▸ **EXERCISE DESCRIPTION**:
Copy out the part of the data that opens with the line containing "You are a computer-use agent. 614x322 pixels." and closes with the line containing "[x=53, y=57]", including both of those lines, and omit the pictures.

▸ **PROVIDED RECORDS**:
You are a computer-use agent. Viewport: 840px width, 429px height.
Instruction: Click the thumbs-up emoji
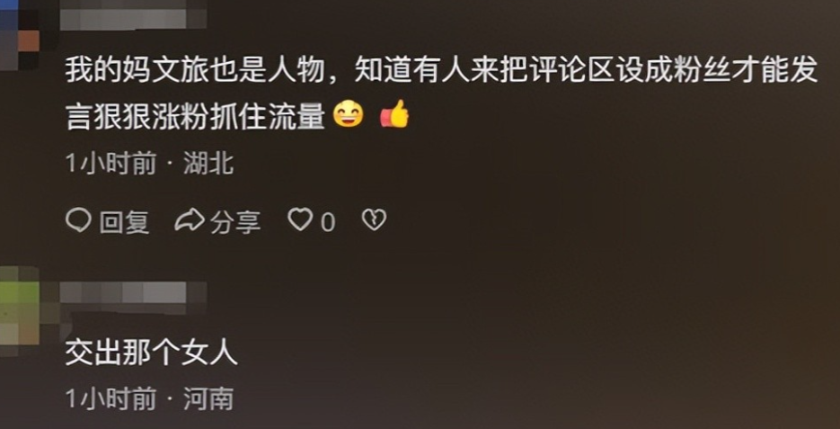(394, 113)
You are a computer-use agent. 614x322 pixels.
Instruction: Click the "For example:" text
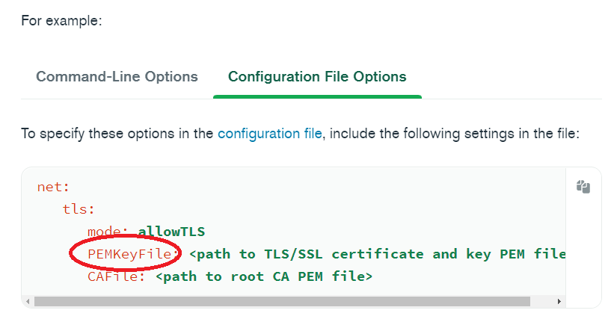[61, 20]
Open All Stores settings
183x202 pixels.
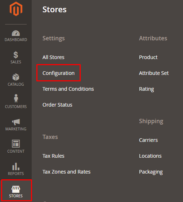[x=53, y=57]
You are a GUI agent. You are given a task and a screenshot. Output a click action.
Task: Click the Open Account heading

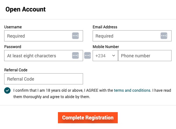[25, 9]
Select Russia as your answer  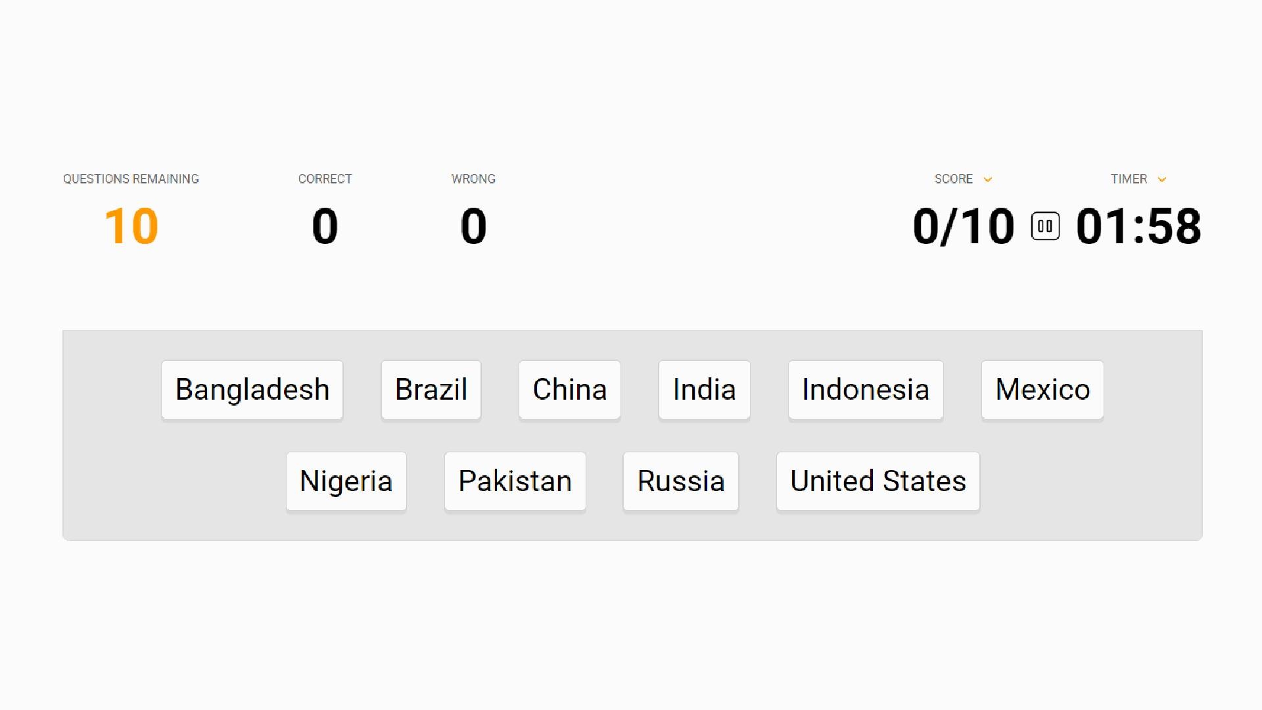coord(680,481)
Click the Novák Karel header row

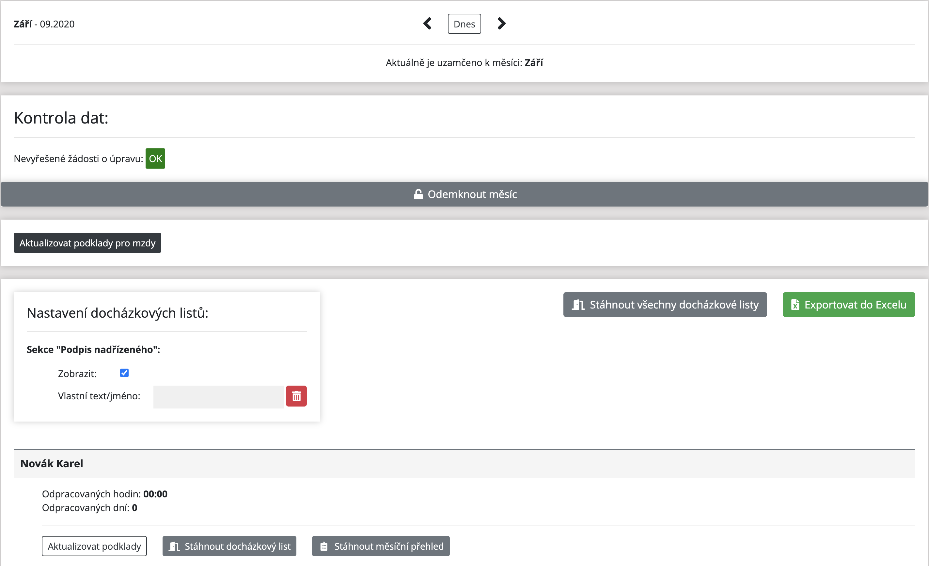[x=464, y=463]
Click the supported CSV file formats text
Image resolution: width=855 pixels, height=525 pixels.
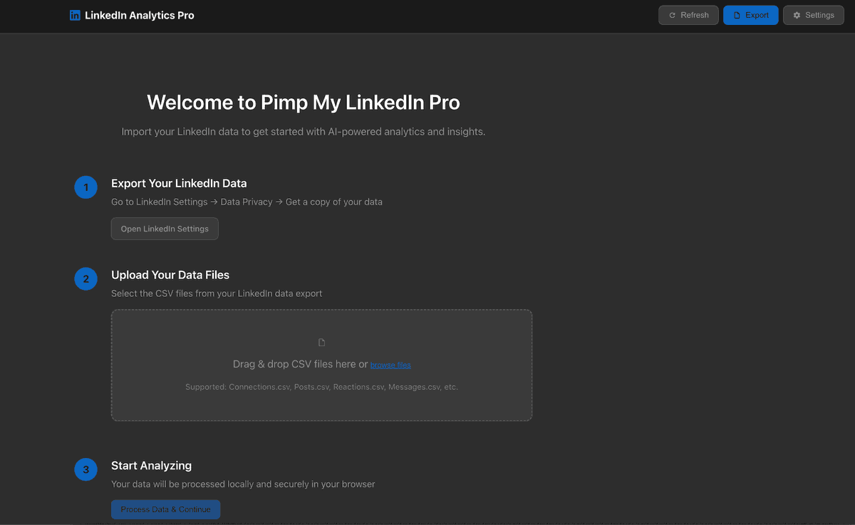click(321, 387)
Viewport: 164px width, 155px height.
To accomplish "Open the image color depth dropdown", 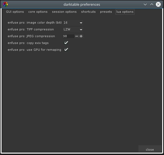I will [73, 23].
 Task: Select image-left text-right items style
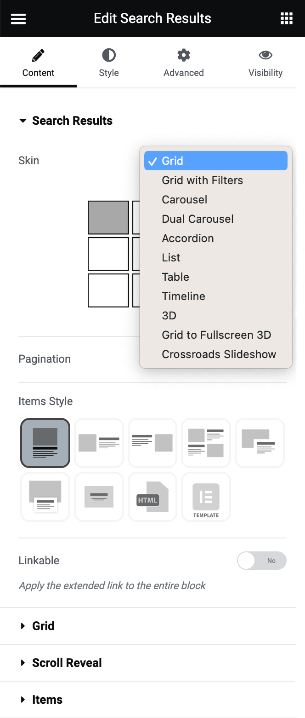pos(99,443)
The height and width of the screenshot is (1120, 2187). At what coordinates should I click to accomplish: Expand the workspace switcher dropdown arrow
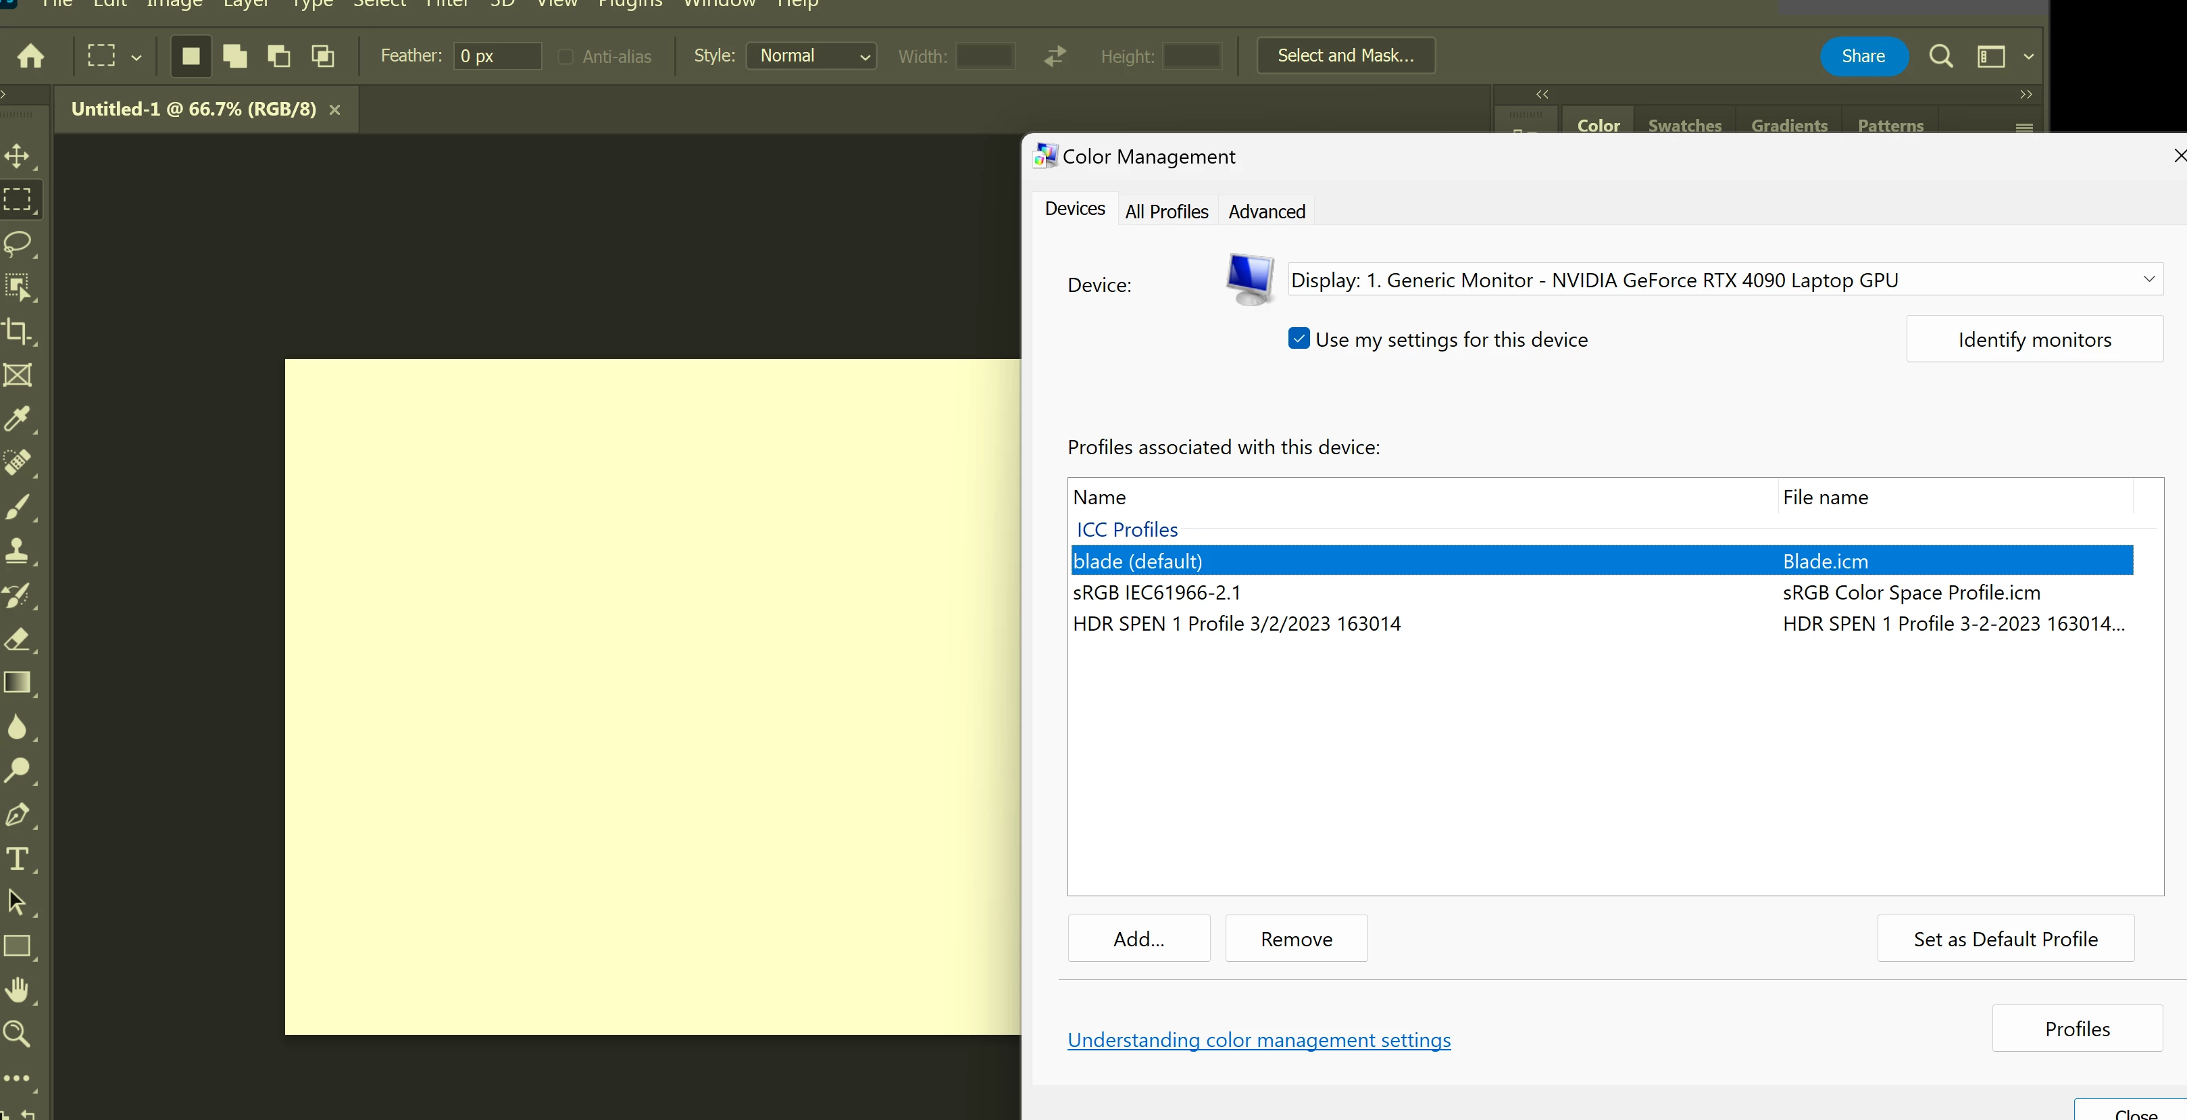(2028, 57)
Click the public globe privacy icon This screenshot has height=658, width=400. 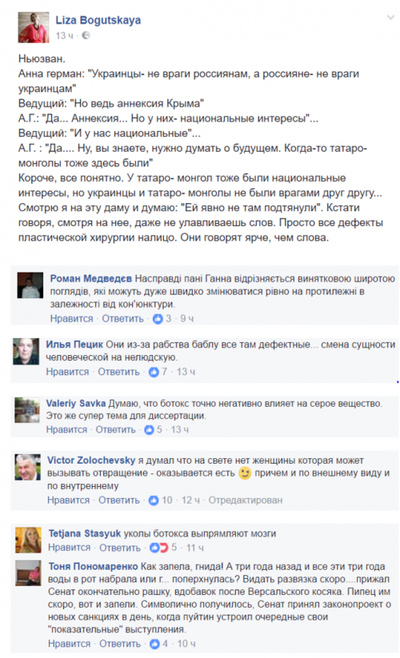86,36
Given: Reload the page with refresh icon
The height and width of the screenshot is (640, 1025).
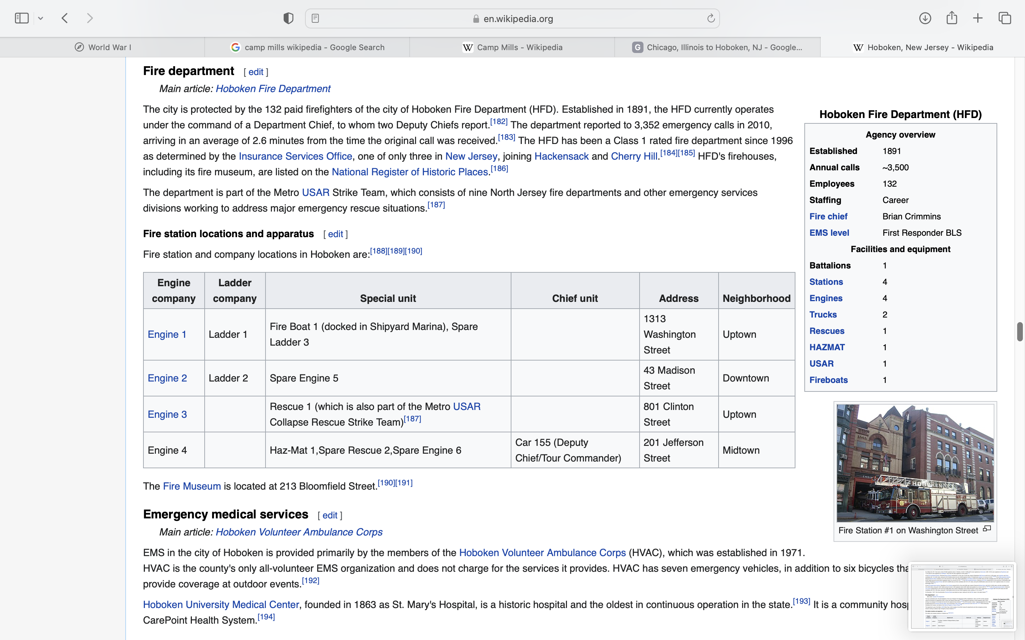Looking at the screenshot, I should pos(711,18).

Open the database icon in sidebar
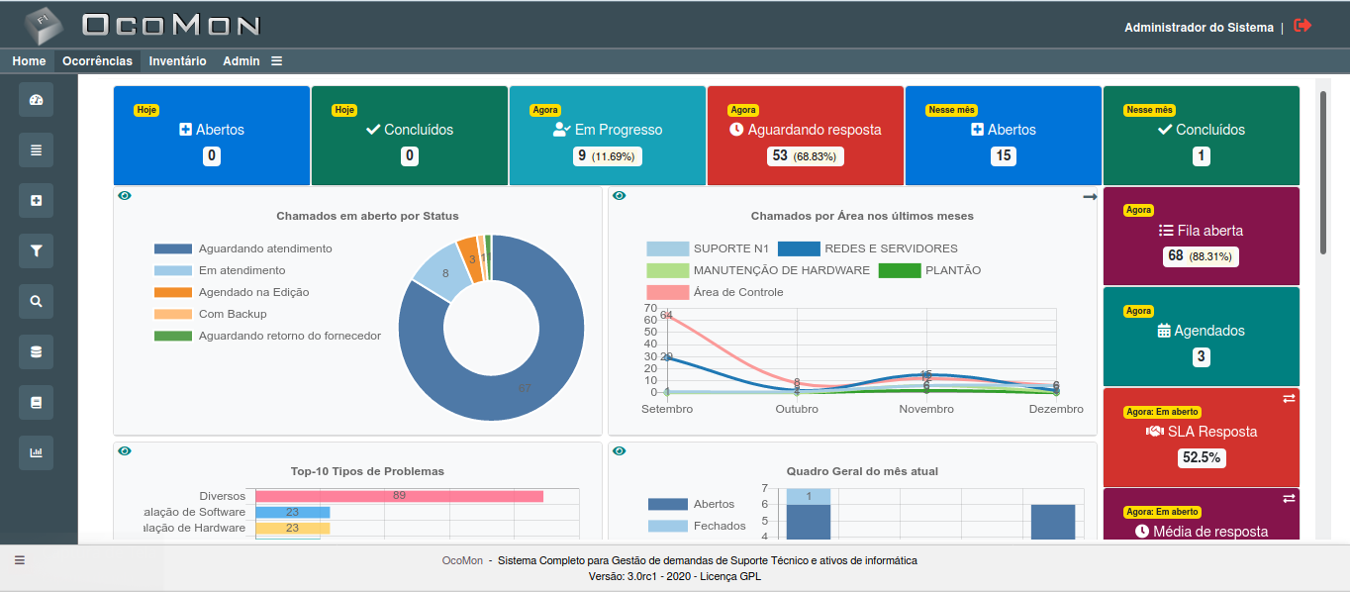(x=36, y=352)

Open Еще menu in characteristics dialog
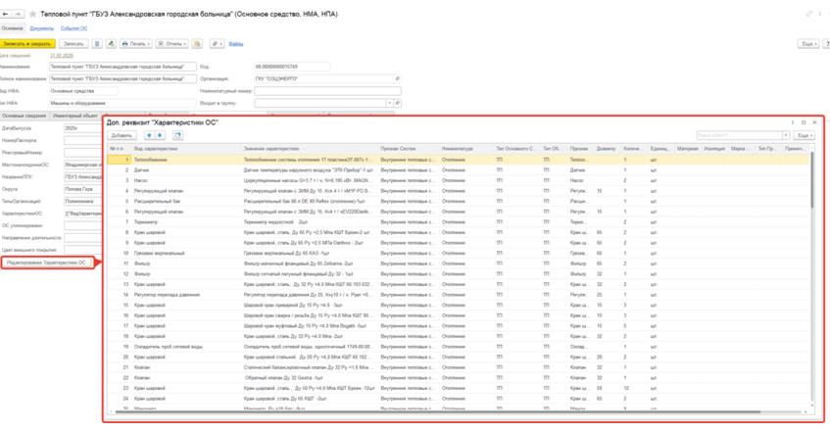tap(804, 135)

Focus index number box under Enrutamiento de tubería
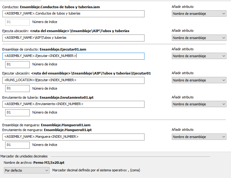pyautogui.click(x=17, y=112)
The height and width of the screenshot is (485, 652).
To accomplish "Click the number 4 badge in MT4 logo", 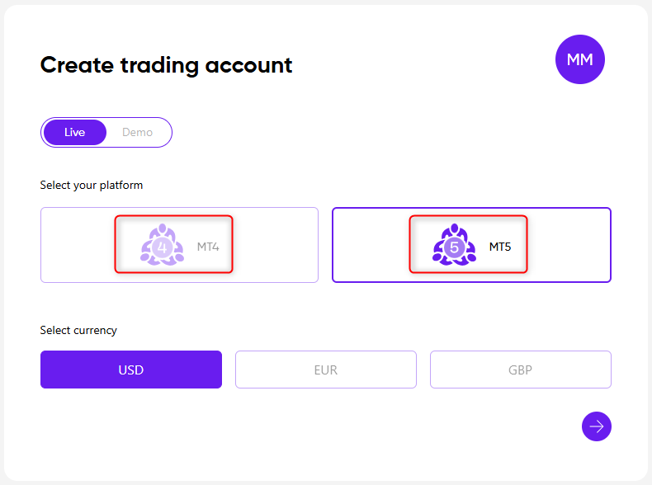I will (162, 247).
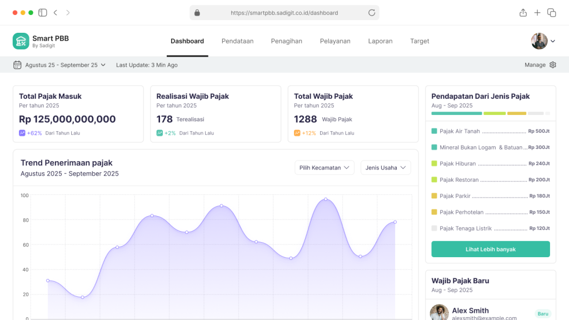The width and height of the screenshot is (569, 320).
Task: Click the Lihat Lebih banyak button
Action: [490, 249]
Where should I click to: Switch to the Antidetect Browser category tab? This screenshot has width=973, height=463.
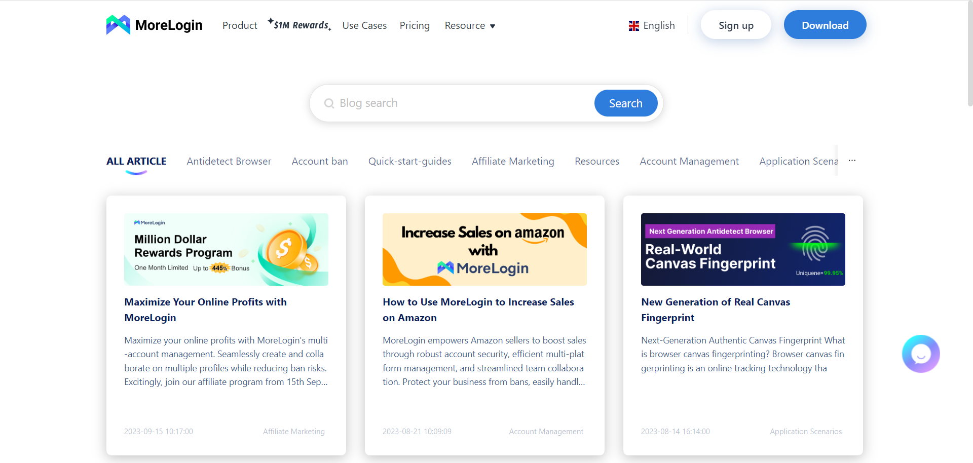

▸ **COMPLETE OUTPUT**:
You are a computer-use agent. 614x322 pixels.
Instruction: Click the "For example:" text
[61, 20]
Open All Stores settings
183x202 pixels.
[x=53, y=57]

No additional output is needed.